- [Task details] Make an exact copy of every entry, from the first line to the last.

[Extracted data entries]

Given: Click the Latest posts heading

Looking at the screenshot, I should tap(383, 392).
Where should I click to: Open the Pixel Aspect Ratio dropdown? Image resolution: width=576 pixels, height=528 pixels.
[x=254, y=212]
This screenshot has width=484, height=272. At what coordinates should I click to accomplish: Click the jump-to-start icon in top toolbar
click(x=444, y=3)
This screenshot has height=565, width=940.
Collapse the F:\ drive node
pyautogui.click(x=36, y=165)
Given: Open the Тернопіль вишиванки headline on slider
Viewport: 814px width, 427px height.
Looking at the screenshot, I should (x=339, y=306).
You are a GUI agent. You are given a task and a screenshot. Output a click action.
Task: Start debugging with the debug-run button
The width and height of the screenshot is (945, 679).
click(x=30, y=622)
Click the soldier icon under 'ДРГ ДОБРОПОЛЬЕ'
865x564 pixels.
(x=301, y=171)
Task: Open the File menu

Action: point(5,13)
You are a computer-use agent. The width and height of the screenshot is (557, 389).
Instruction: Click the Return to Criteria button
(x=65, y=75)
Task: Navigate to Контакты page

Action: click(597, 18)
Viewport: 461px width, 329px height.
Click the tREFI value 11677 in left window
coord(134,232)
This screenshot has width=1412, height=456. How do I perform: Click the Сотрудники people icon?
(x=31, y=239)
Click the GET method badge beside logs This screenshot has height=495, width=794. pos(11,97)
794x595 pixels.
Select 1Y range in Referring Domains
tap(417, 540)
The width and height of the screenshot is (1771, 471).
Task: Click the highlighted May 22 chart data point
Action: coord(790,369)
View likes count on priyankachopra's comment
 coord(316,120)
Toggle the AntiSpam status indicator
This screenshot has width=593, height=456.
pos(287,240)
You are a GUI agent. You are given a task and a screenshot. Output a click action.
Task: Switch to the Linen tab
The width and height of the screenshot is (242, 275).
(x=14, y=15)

- [Answer box]
Given: Click the Latest posts heading

Looking at the screenshot, I should tap(383, 392).
Where should I click to: Open the Pixel Aspect Ratio dropdown? Image resolution: width=576 pixels, height=528 pixels.
[x=254, y=212]
This screenshot has width=484, height=272. At what coordinates should I click to accomplish: Click the jump-to-start icon in top toolbar
click(x=444, y=3)
This screenshot has height=565, width=940.
Collapse the F:\ drive node
pyautogui.click(x=36, y=165)
Given: Open the Тернопіль вишиванки headline on slider
Viewport: 814px width, 427px height.
Looking at the screenshot, I should (x=339, y=306).
You are a GUI agent. You are given a task and a screenshot. Output a click action.
Task: Start debugging with the debug-run button
The width and height of the screenshot is (945, 679).
click(x=30, y=622)
Click the soldier icon under 'ДРГ ДОБРОПОЛЬЕ'
865x564 pixels.
(x=301, y=171)
Task: Open the File menu

Action: point(5,13)
You are a computer-use agent. The width and height of the screenshot is (557, 389).
Instruction: Click the Return to Criteria button
(x=65, y=75)
Task: Navigate to Контакты page

Action: click(597, 18)
Viewport: 461px width, 329px height.
Click the tREFI value 11677 in left window
coord(134,232)
This screenshot has width=1412, height=456. How do I perform: Click the Сотрудники people icon?
(x=31, y=239)
Click the GET method badge beside logs This screenshot has height=495, width=794. pos(11,97)
794x595 pixels.
Select 1Y range in Referring Domains
tap(417, 540)
The width and height of the screenshot is (1771, 471).
Task: Click the highlighted May 22 chart data point
Action: coord(790,369)
View likes count on priyankachopra's comment
 coord(316,120)
Toggle the AntiSpam status indicator
This screenshot has width=593, height=456.
pos(287,240)
You are a GUI agent. You are given a task and a screenshot. Output a click action.
Task: Switch to the Linen tab
The width and height of the screenshot is (242, 275).
(x=14, y=15)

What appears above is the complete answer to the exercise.